Category Archives: Binary Tree

Longest Univalue Path (Leetcode)

This leetcode question is interesting. It is from my archives. Originally, I misunderstood and thought you could only look for paths going “down”, but obviously as illustrated the question also admits “sideways” paths, see the second example.

Curiously, I was able to adapt my solution for the simpler interpretation and extend it to work for the more complicated interpretation too! Here is the code:

class Solution(object):
    def bottomUpBuilder(self, root):
        if root is None: return
        
        self.bottomUpBuilder(root.left)
        self.bottomUpBuilder(root.right)
        
        # can we continue a path from either of our children?
        self.longestPath[root] = 0
        if root.left and root.left.val == root.val:
            lval = self.longestPath[root.left]+1
            self.longestPath[root] = lval
        if root.right and root.right.val == root.val:
            rval = self.longestPath[root.right]+1
            self.longestPath[root] = max(self.longestPath[root], rval)
            
        # Can we join a path between our two children?
        # Note, crucially, that we're using "longestPath" for our child values;
        # we can't use asJoin because that would suggest a degree-3 node in our "path".
        self.asJoin[root] = 0
        if root.left and root.right and root.left.val == root.val and root.right.val == root.val:
            self.asJoin[root] = self.longestPath[root.left] + self.longestPath[root.right] + 2
    def longestUnivaluePath(self, root):
        self.longestPath = {}
        self.asJoin = {}
        self.bottomUpBuilder(root)
        m = 0
        for r in self.asJoin:
            m = max(m, self.asJoin[r])
        for r in self.longestPath:
            m = max(m, self.longestPath[r])
        return m

Discussion

You can see that there are basically 2 maps built, not just one. The asJoin map handles the case I forgot about.
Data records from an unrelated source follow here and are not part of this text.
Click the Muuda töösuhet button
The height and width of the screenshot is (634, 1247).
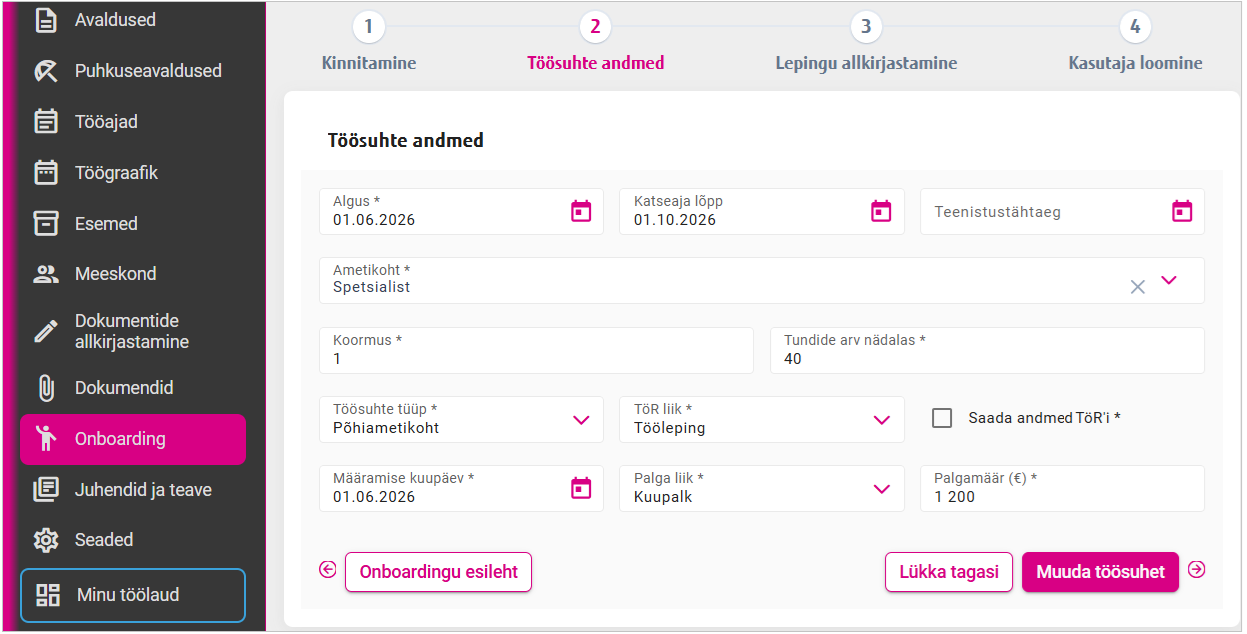[1100, 572]
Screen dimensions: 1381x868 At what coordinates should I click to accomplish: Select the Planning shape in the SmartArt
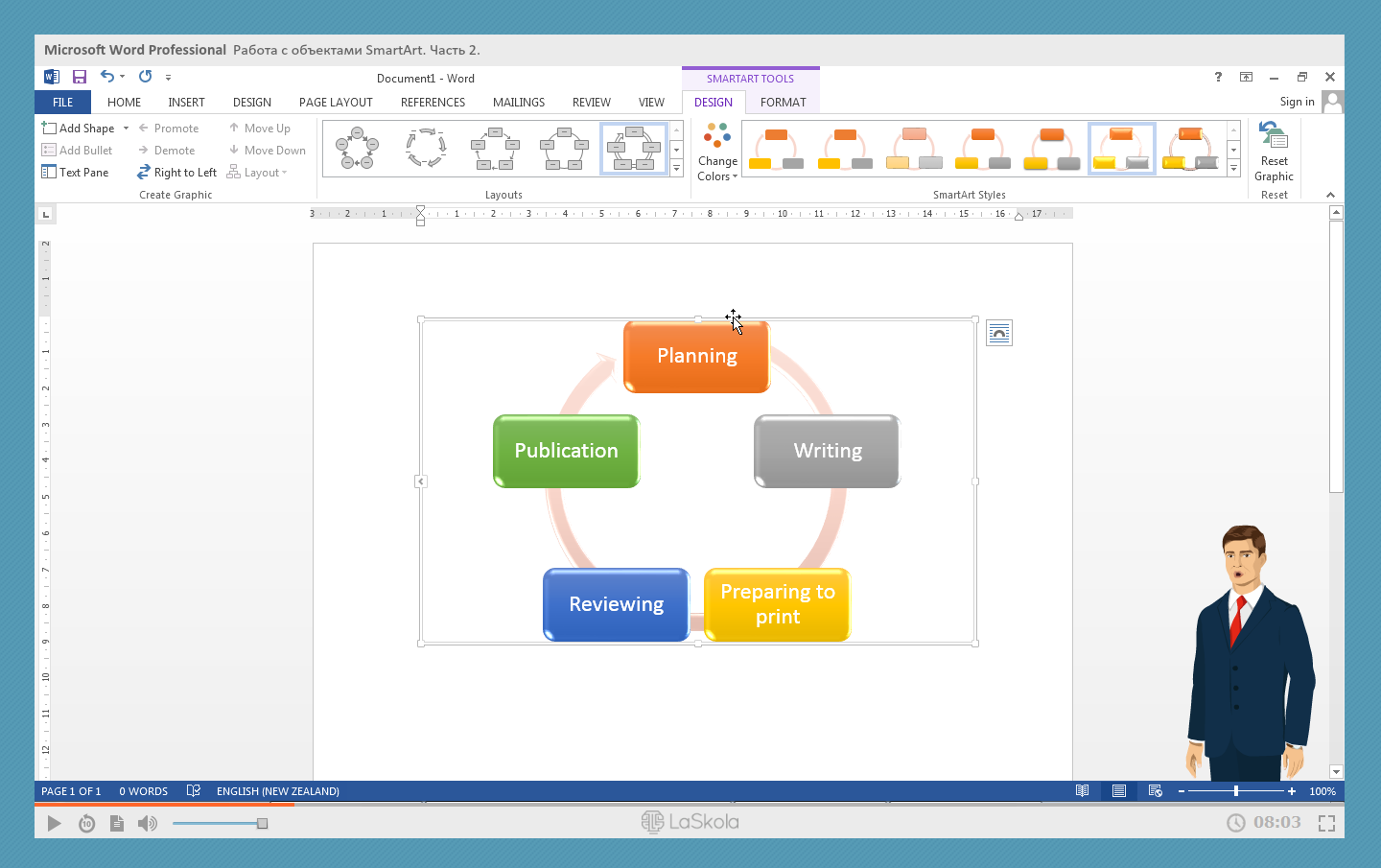696,357
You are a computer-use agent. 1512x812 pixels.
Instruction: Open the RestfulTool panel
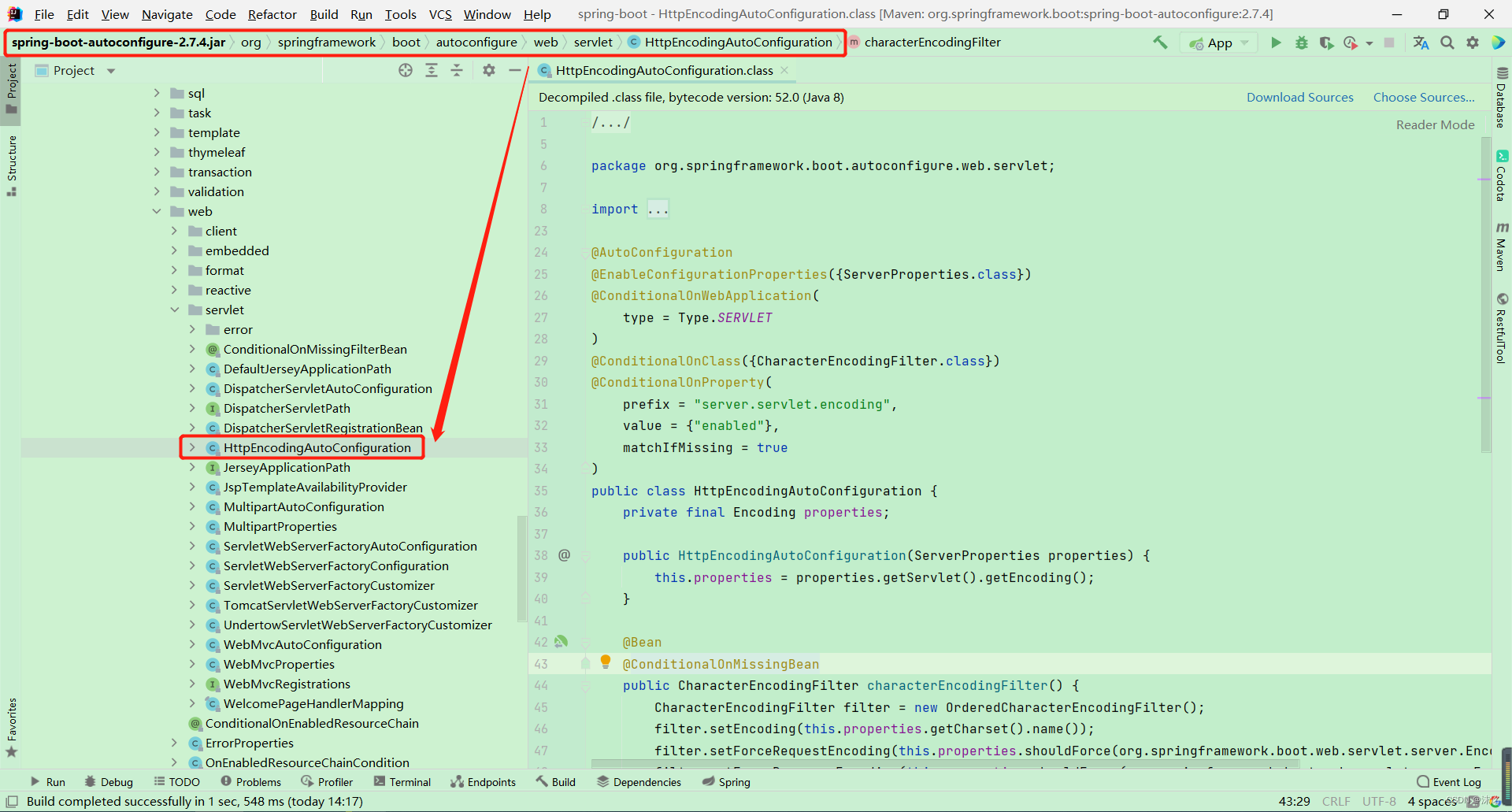(1503, 331)
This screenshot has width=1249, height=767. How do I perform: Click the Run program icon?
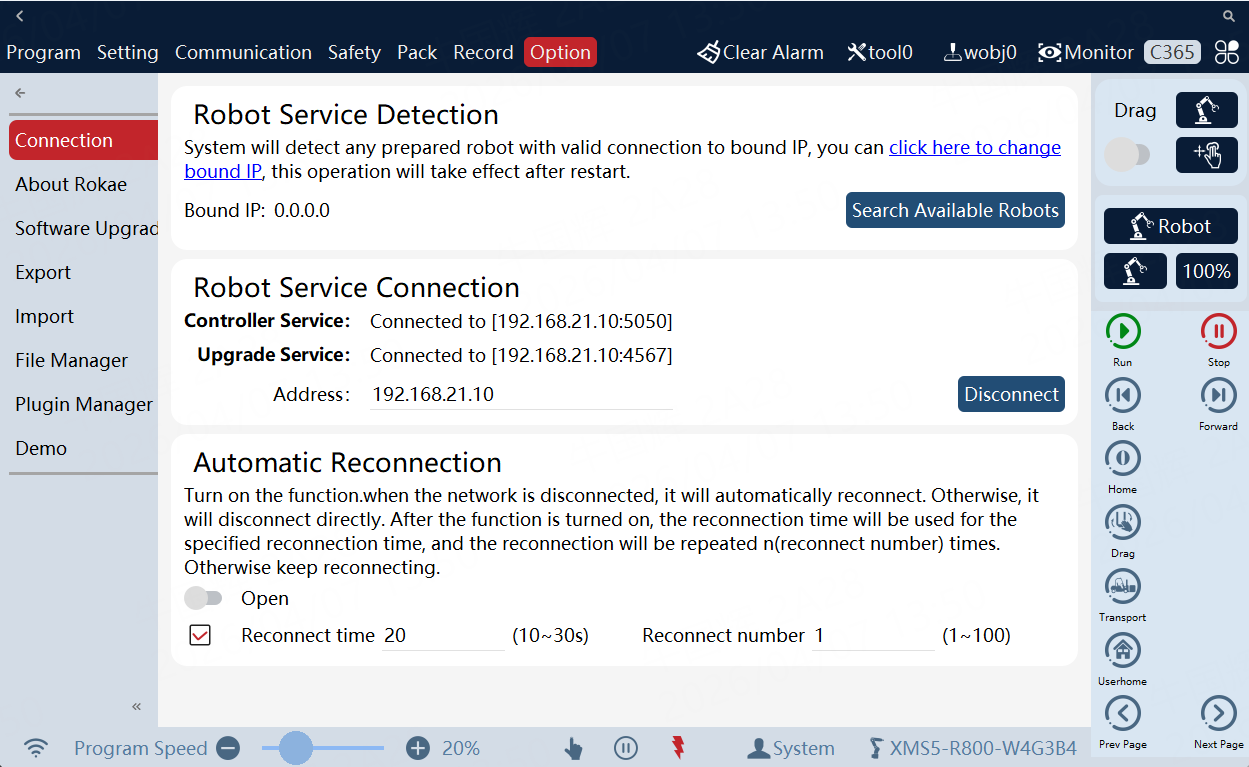[x=1123, y=332]
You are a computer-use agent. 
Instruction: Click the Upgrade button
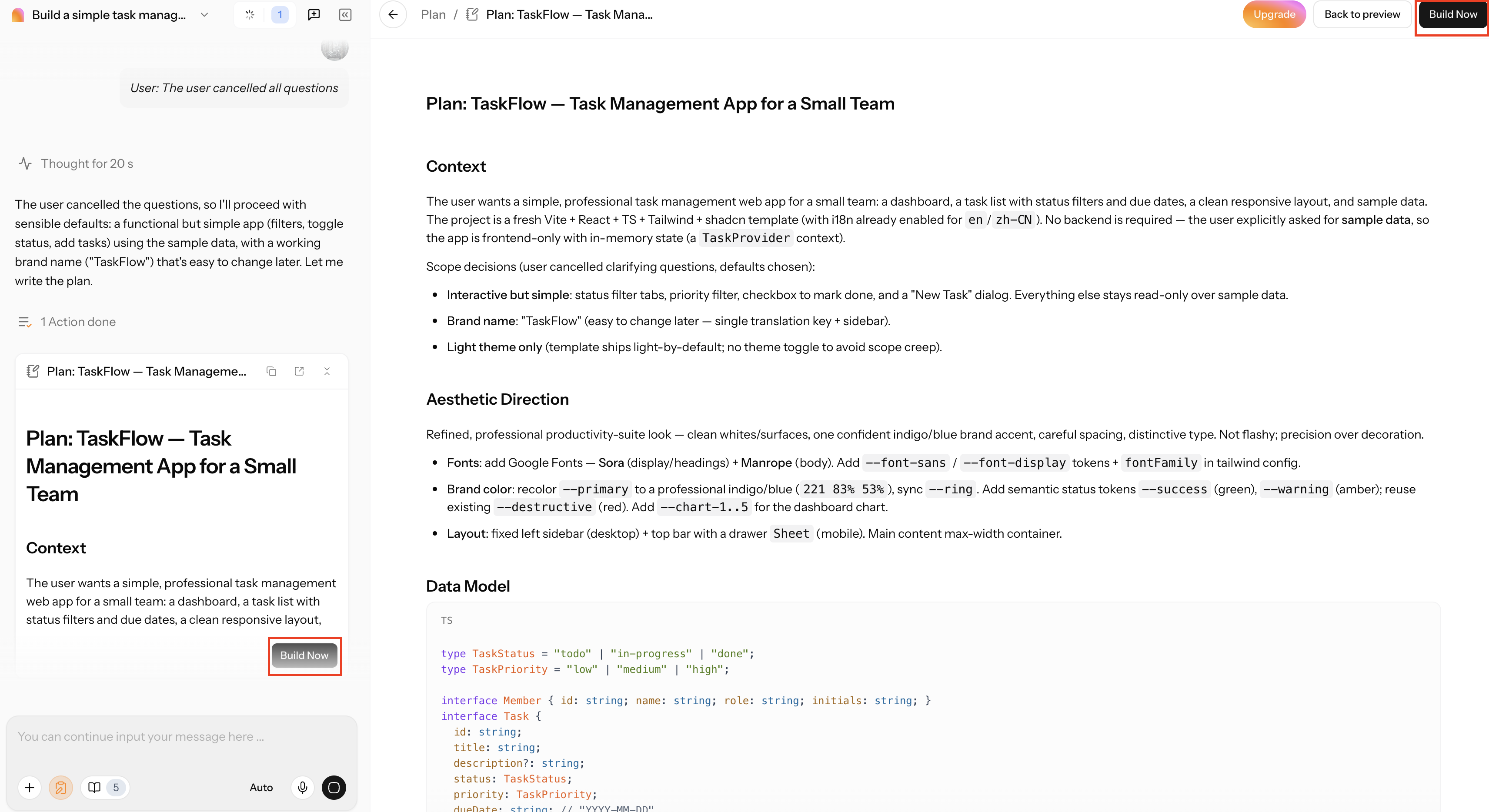click(1274, 14)
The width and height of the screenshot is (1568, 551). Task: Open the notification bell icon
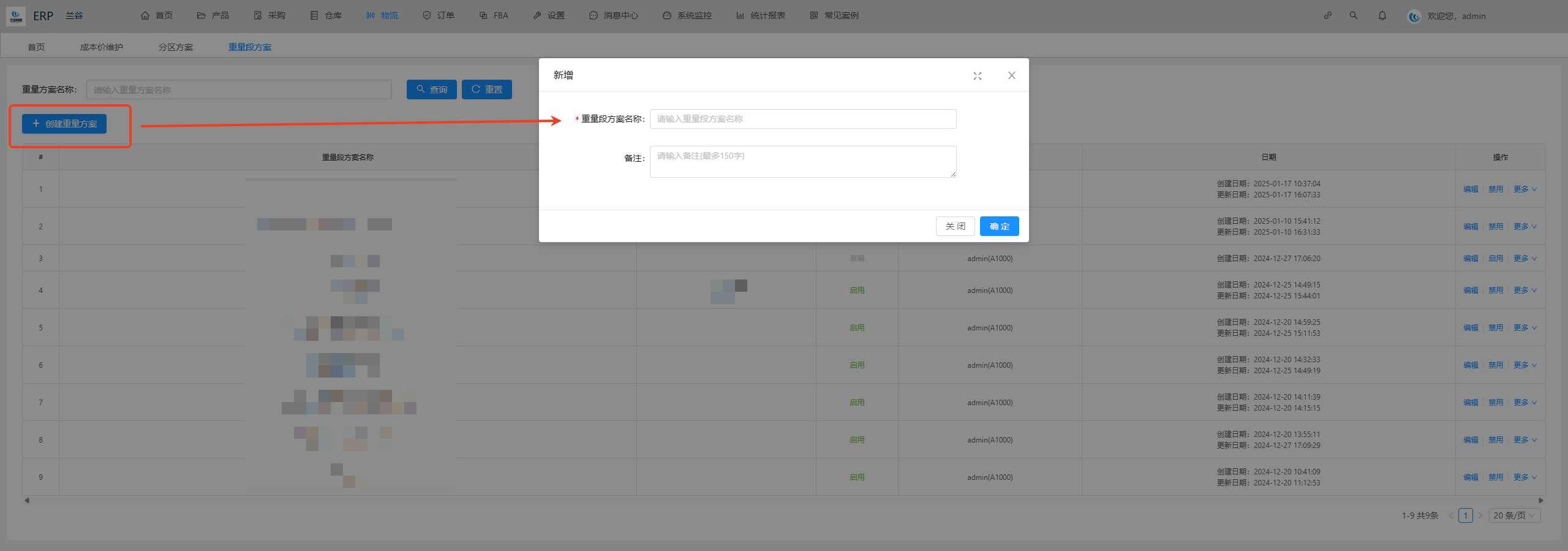click(x=1382, y=15)
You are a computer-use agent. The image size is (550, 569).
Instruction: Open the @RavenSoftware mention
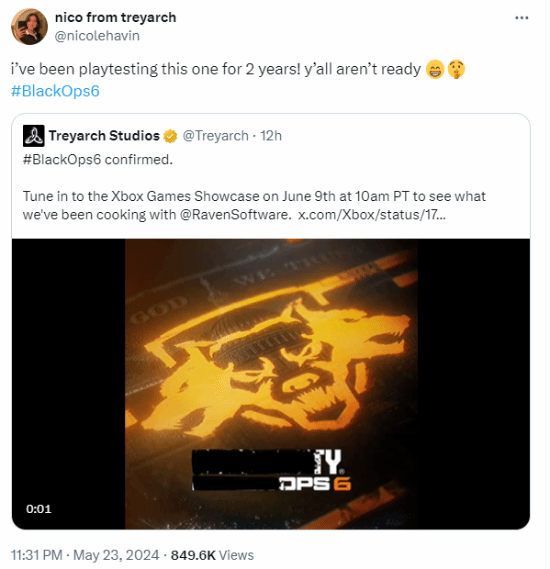click(x=234, y=215)
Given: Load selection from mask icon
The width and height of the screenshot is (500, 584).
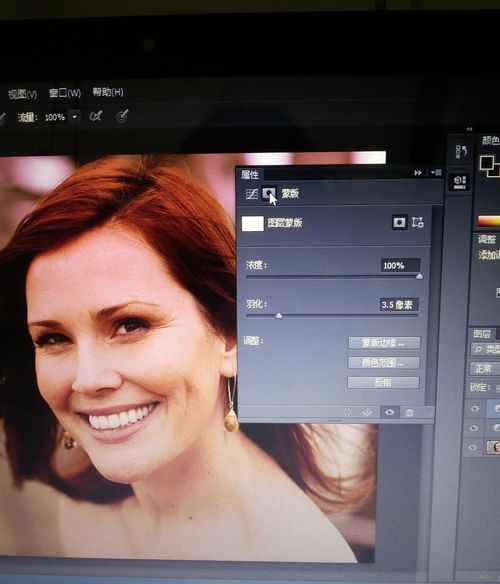Looking at the screenshot, I should point(348,412).
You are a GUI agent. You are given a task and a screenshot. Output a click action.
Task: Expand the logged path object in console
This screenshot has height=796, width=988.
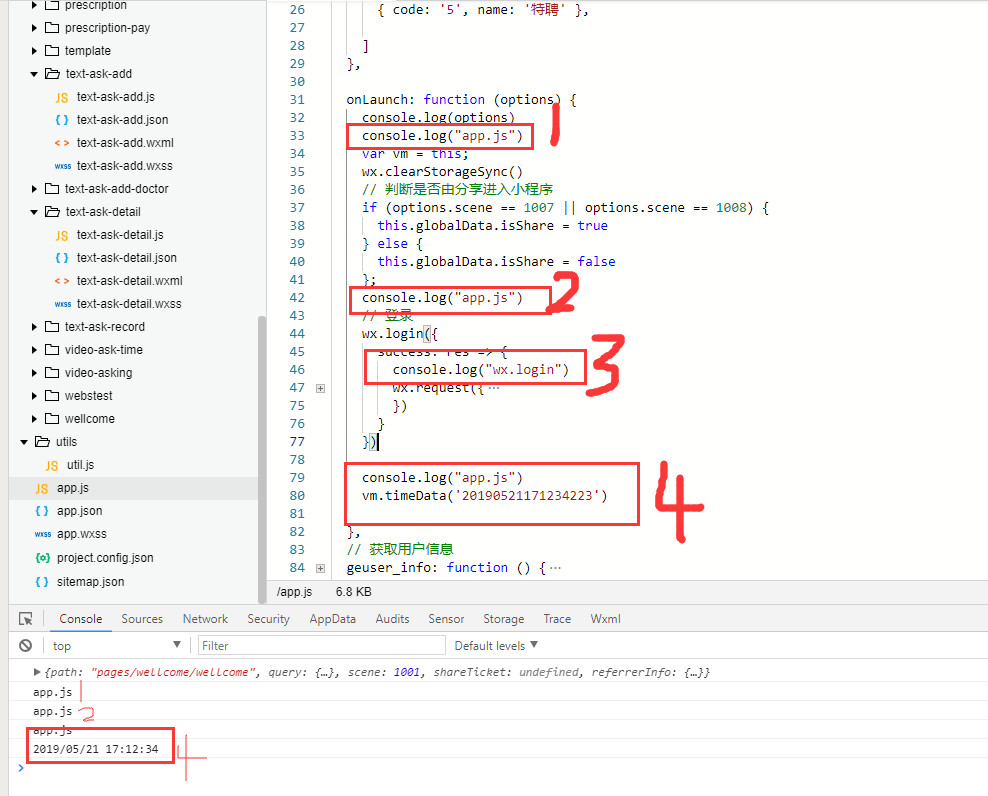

So I can see this question as a nice one-two sort of question: first solve my simpler case, and then “can you extend that to the sideways case”? Well, the key insight that allows us to extend our code is hinted at in the comments: the asJoin map is defined in terms of longestPath, we don’t want to define it recursively.

This has a nice bottom-up iteration, and some neat invariants and applications. This question, on Leetcode, also has a certified solution. What is that solution? Let’s see.

Leetcode Solution Discussion

OK, it’s a more elegant recursive formulation (maybe?), and doesn’t admit my “extension” idea. Understanding why it’s linear-time is an interesting exercise.

More trees here, more recursion here.

Zigzag Order Traversal (Leetcode)

Long ago my students wanted binary tree problems, so I did a lot. I don’t think this one made the cut. This is from the archives, and according to my notes it took me a while to figure out the right iteration “pattern”. I think this stateful kind of iteration (the state is to help track the zigzag) is useful, though obviously here it’s contrived, so I think this is a good practice problem.

Approach

The key observation, and maybe this is too obvious, is that we can do BFS and keep track of the parity of what layer we’re in. If we’re in a left-to-right layer, we append our next children (who comprise the following layer) right-to-left, and vice-versa.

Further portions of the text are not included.